Bei Mord im Lesesaal von Susanne Mathies handelt es sich um einen Krimi, der in Zürich spielt, wobei die Stadt eine eher untergeordnete Rolle hat.

Cressida Kandel klang nach der Beschreibung nach einer tollen Protagonistin. Ich habe an so etwas wie Castle gedacht, eben an eine Schriftstellerin, die aufgrund ihrer Tätigkeit einiges an Ermittlungserfahrung (zumindest in der Theorie) hat und vielleicht an der ein oder anderen Stelle darüber stolpert, dass sie eben ausschließlich theoretische Erfahrung hat. Cressida allerdings ist mir immer noch ein Rätsel. Ich habe überhaupt keine Idee was sie für ein Charakter ist und das was ich von ihr erfahren habe, hat sie mir nicht gerade sympathisch gemacht. Sie hat irgendwie eine Vergangenheit mit Daniel Krumholz, einem der anderen Verdächtigen, die erst nach und nach ans Licht kommt, was vollkommen in Ordnung wäre, wenn es nicht das einzige an Hintergrundinfos zu ihr wäre. Abgesehen davon zerstört sie manchmal aus Versehen und manchmal absichtlich Beweise. Insgesamt scheint sie überhaupt keine Idee von polizeilichen Ermittlungen zu haben.
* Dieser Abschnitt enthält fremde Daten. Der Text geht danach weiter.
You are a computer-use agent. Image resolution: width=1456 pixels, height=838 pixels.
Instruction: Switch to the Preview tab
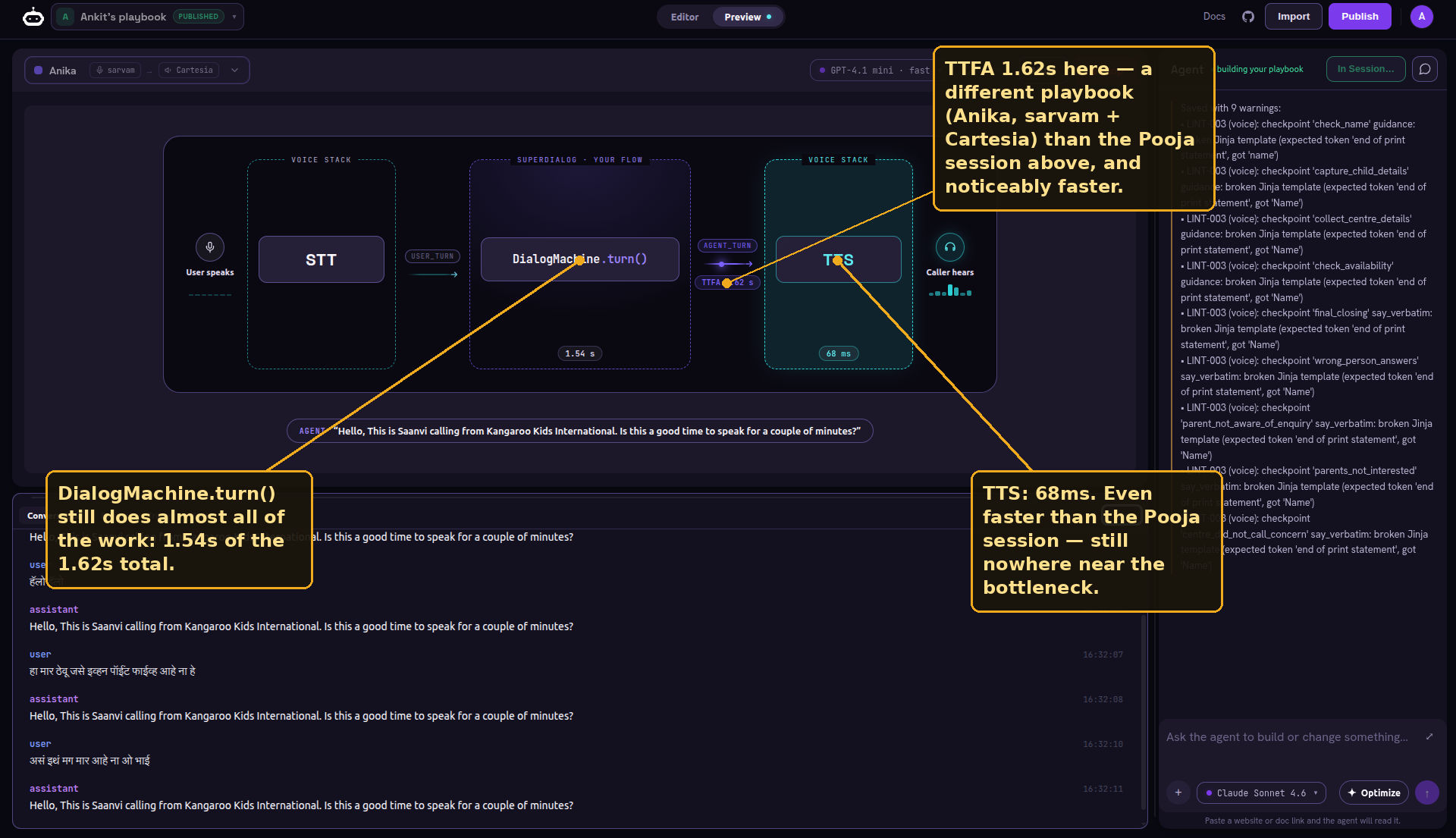point(747,17)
Die anderen Figuren waren mir auch durchweg unsympathisch, wenn ich sie denn überhaupt einschätzen konnte, denn bei den meisten gab es nur sehr spärliche Hintergrundinfos. Karin Zwingli, die Lesesaalaufsicht, hat ihren Vater ermordet, weil er sie darum gebeten hat. Allerdings hat sie ihn nicht aus Zuneigung, damit sein Leiden (er war wohl schwerkrank) aufhört, getötet, sondern hat in ihm Gegenteil nicht geliebt und macht sich deshalb Vorwürfe (klang als ob es in Ordnung wäre, jemanden zu ermorden, wenn man ihn liebt). Dabei lässt sie sich auch noch filmen, weil sie offenbar die Tür nicht geschlossen hat.

Herr Leeman lernt an der Uni einen bekannten Autor, der zufällig den gleichen Nachnamen hat, kennen und weil er für ihn solch ein Vorbild war, behauptet er kurzerhand, dass sie ein Vater-Sohn-Verhältnis haben und gibt die Werke des „Vaters“ heraus. Natürlich kommt heraus, dass er nicht der Sohn ist und wird damit erpresst. Und so zieht es sich durch den Roman. Mir waren das einfach zu viele Zufälle. Wieso haben all diese Figuren etwas so schreckliches in ihrer Vergangenheit getan, dass sie damit erpressbar sind? Und wie ist Herr Gruber zufällig an alle diese Infos gekommen? Man muss doch erhebliches Glück und eine große Portion krimineller Energie haben, um über so viele Menschen ihre schmutzige Wäsche auszugraben. Zumal, dass diese sich dann auch noch alle zufällig im Lesesaal aufhalten als er ermordet wird.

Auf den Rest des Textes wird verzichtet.